Rinto diketahui juga merupakan anggota Komisi X DPR. Selain Rinto, KPK juga memanggil staf ahli anggota DPR Iqbal, Sekretaris Jenderal DPR Winantuningtyas Titi dan Kepala Cabang Bank Mandiri Neny Tritana.

Pada Kamis (18/8), KPK sudah memeriksa anggota Komisi III DPR dari fraksi Partai Gerindra yang juga anggota Banggar Wihadi Wiyanto dalam kasus yang sama. KPK memang menggali pertemuan-pertemuan yang diduga dilakukan Putu Sudiarta dengan sejumlah anggota Banggar terkait alokasi anggaran pembangunan 12 ruas jalan di Sumbar teresbut.

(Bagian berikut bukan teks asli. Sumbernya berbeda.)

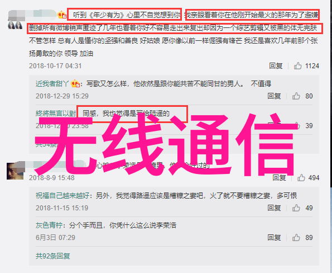Click crown badge beside first commenter name
Viewport: 332px width, 273px height.
click(x=62, y=15)

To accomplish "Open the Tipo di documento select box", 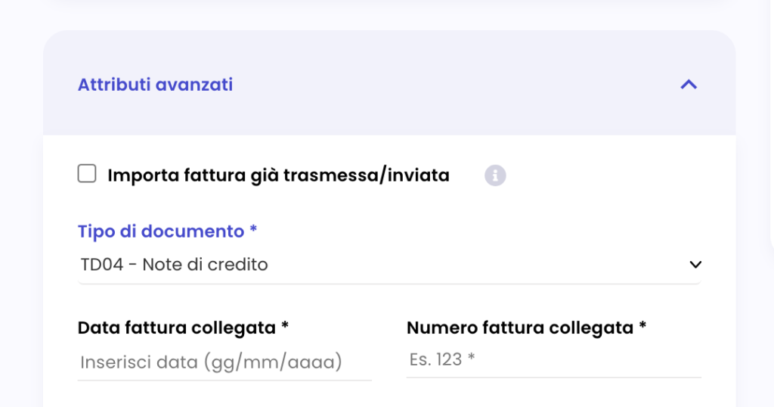I will click(389, 265).
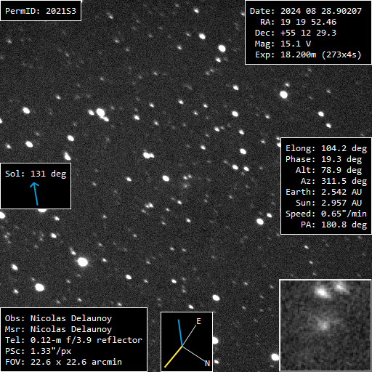The image size is (372, 372).
Task: Click the Elong 104.2 deg entry
Action: pos(326,148)
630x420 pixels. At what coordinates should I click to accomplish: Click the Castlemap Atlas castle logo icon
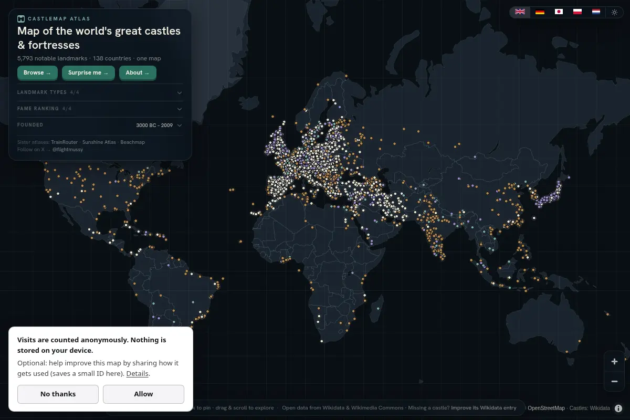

"Wihadi hari ini diperiksa sebagai saksi untuk IPS (I Putu SUdiarta) dan YA (Yogan Askan). Dia sebagai anggota Komisi III tentu didalami peran apa yang dia ketahui kalau dalam kaitan dengan banggar, apakah ada yang sempat dibicarakan dengan tersangka," ungkap Yuyuk, Kamis (18/8).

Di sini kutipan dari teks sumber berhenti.